Anyway, I still didn’t commit myself as it would only be worth me purchasing 1000 labels worth and, at the time, funds were low.

A third letter from the same company asking, ‘Why haven’t you sent for a list yet, we simply can’t understand it, we have mailed you twice before, surely you can find a use for us, remember we are the best, we give you 10 new names for every ‘Gone-a-way’ you may get returned to you, please send for your labels today!’

Well, ten out of ten for effort, I thought.

Keep sending the letters and, eventually, your targeted customer will bite. So THAT’S what I’ve been doing wrong, I was supposed to mail to each person three times before expecting a reply ... what fool would do that?

I took them up on their offer and requested 1000 labels for people interested in ‘Working from home’, you know the type; gullible, easily led, believe anything they’re told, skint, lazy, tight, want something for nothing, liars, always moaning, keep going on about their latest scam, that type of person. ‘All our lists are for that type’, they replied.

On receiving their sticky labels, sorry, their, laser printed, sticky labels, I set to work on ordering the envelopes from Viking Direct as they are cheaper than most, I was informed.

I never realised that there were so many different types to choose from, goodness me, I was confused.

Anyway, I settled for DL standard, white, recycled, self seal, open along the length, ready stamped, no, they weren’t ready stamped but I wished that they were.

It was about £30.00 for the thousand, there may have been a special offer and they were £9.99 for the thousand, I can’t quite remember.

I was about to put my trust in ‘The best mailing list available’, so I couldn’t go wrong, could I?.

Now, I know that I should have been just a little suspicious after I’d stuck a label to an envelope with , Mr. E. Quals, or, James Bond, printed on it, but I thought, well, perhaps there are some people with these names, so I continued sticking label to envelope.

Even, ‘Y. Fronts’, didn’t click as, back a few years, while frequenting a night club, I witnessed a commotion when a guy had signed in as a guest under the name of, ‘D. Duck’, the bouncers surrounded him and the head doorman asked firmly, ‘What does the ‘D’ stand for, Donald, I suppose?’.

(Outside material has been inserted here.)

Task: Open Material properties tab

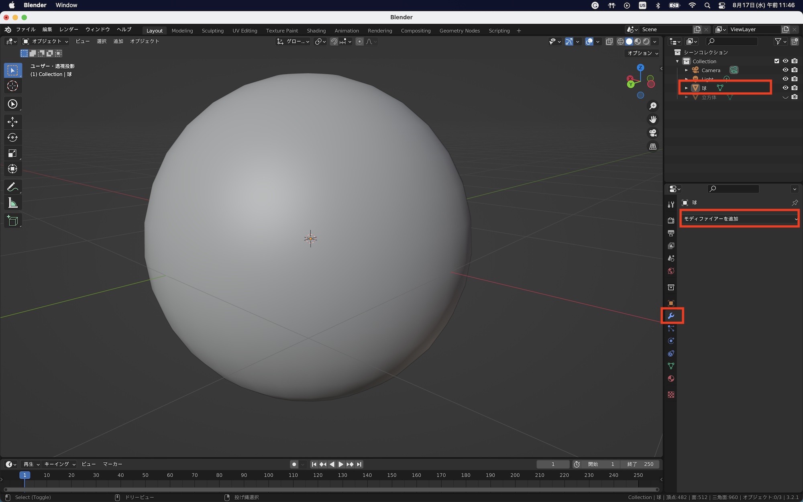Action: coord(671,379)
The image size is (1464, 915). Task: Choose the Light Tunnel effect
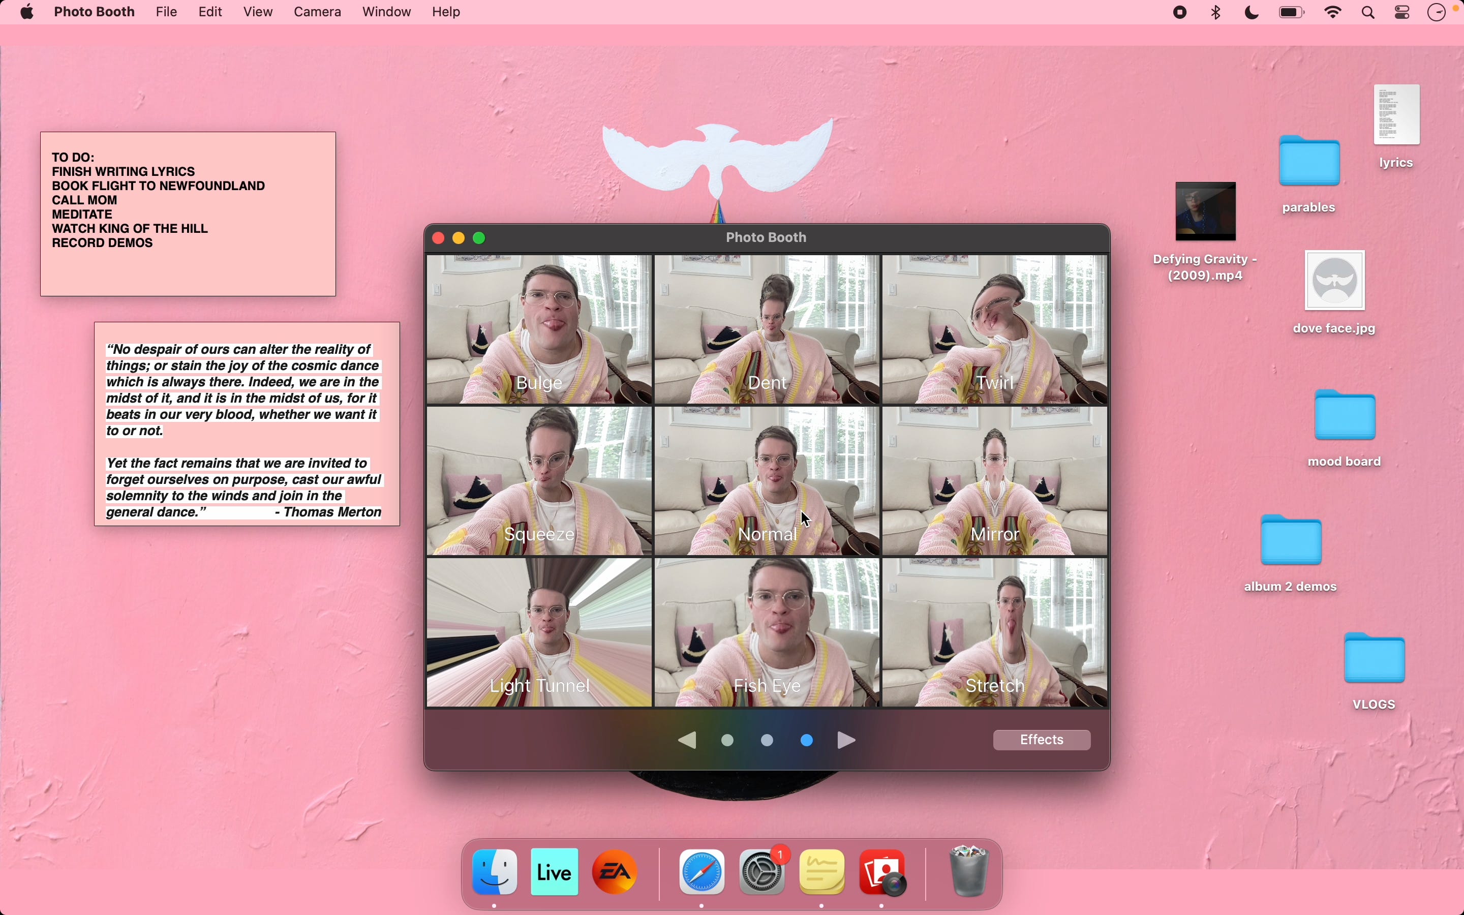tap(539, 632)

‘Yes’, replied the terrified customer, and showed his driving licence and credit card to reveal, ‘Mr. Donald Duck’, his mother, apparently, hadn’t heard of the cartoon character of the same name, obviously she wasn’t a Disney fan.

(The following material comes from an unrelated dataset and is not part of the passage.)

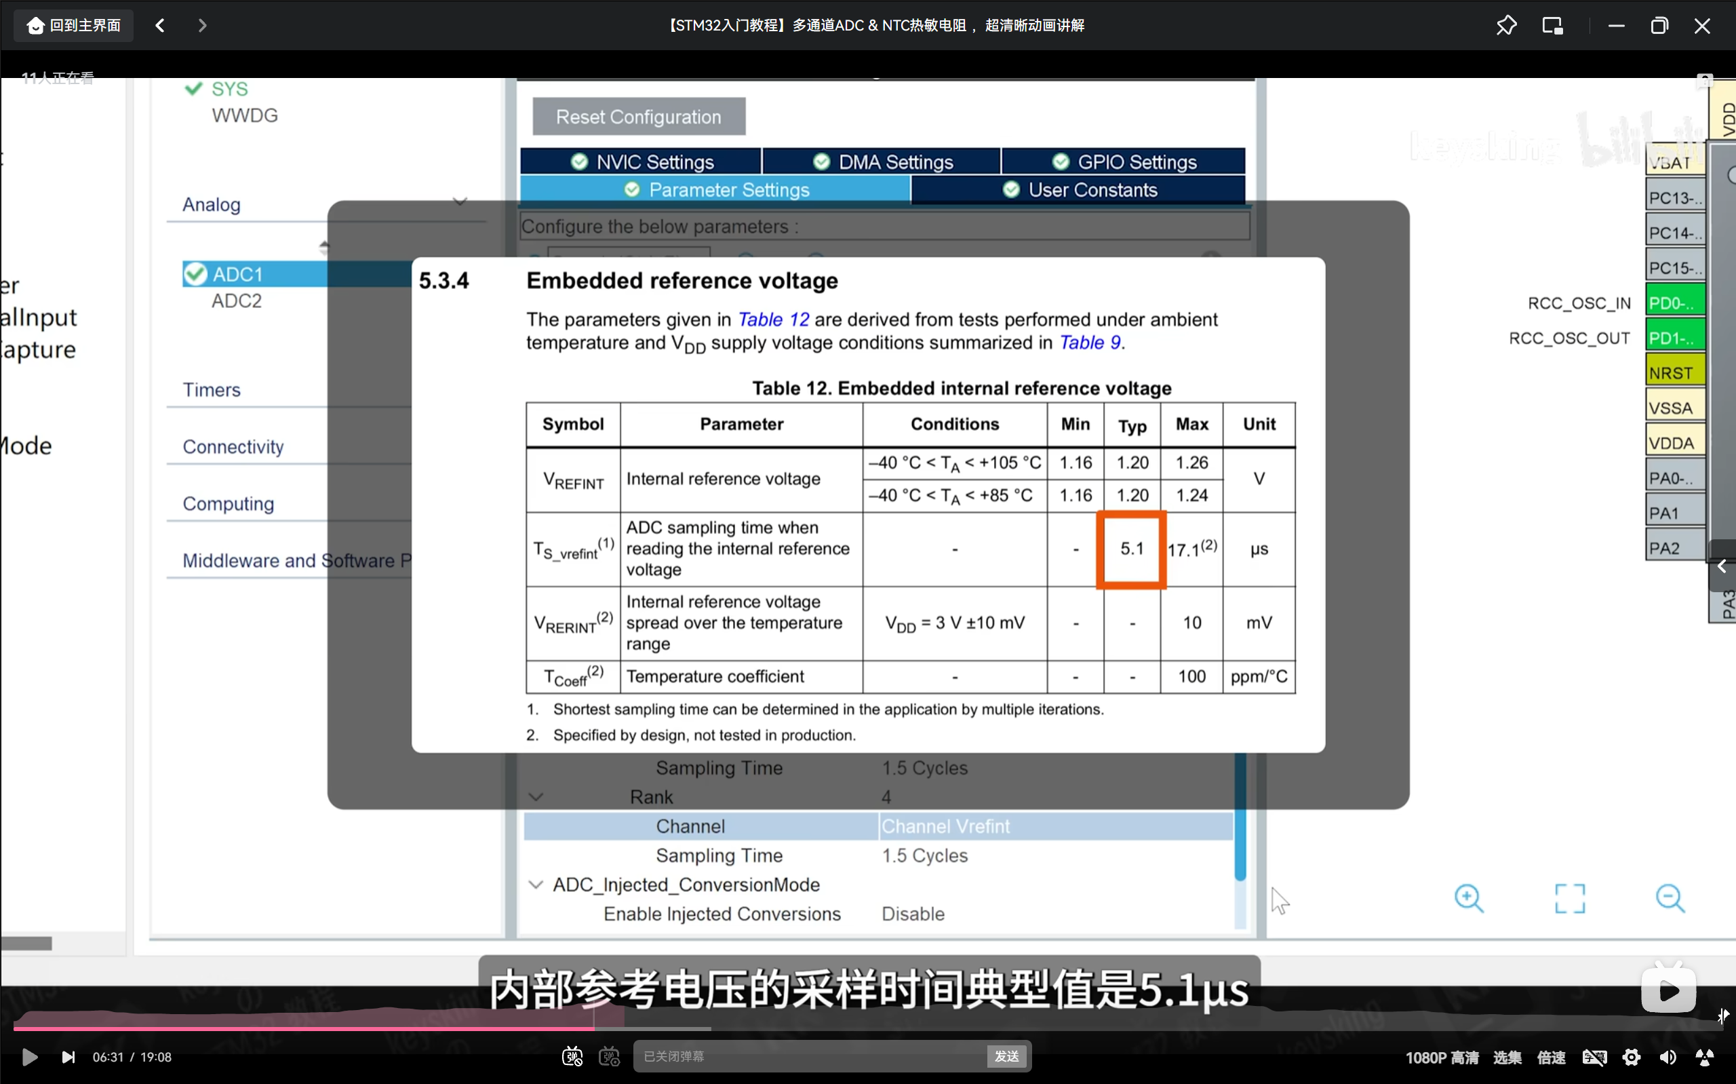Toggle the subtitles icon

coord(1594,1057)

So, for me to become suspicious of my new list was out of the question at that time.

My third ‘John Wayne’, however, did raise an eyebrow.

As I worked my way through the labels, I started thinking of all the work I had to do, what with stuffing them, licking the stamps and sticking return address labels on the back ... was it really worth posting this lot with so many, Mickey Mouse names, so to speak?

Well, I did send them all off, the people in the queue behind me at the pillar box didn’t find it at all amusing when I announced that I was sending Christmas cards, early, to all my friends.

They just had to wait while I stuffed 1000 letters into it.

I can remember getting annoyed with the larger envelopes that had to be folded in half, in order for them to fit through the opening of the post box, but they kept springing back flat and jamming just inside it.

I felt silly pushing my hand inside the slit while, painfully, trying to push them further down to make room for the rest.  I just couldn’t get in far enough to do it properly (passer by’s gave a strange look, wondering if I was trying to take somebody else’s letter out).

After I’d finished, the thought of somebody being able to reach inside and touch, or even grab hold of and steal my letters was worrying.

I felt I ought to stand on guard all day until the postman came to empty it.

Quite often, on seeing a pillar box full up, I’ve had to move a package on top so as I could fit mine more comfortably inside leaving the ‘moved’ item to fall out instead of mine. 

Anyway, the list wasn’t as bad as I’d originally thought. Apart from a few, ‘Gone-a-ways’, which I didn’t get 10 names back for because it was ‘past 30 days of usage’, whatever that meant.

I had gained a few new agents for my home business;

The secretary of the Walt Disney fan club UK had signed up along with, F. Sam, P. Pat, P.B. Bear, B. Ears and a guy called, John Wayne.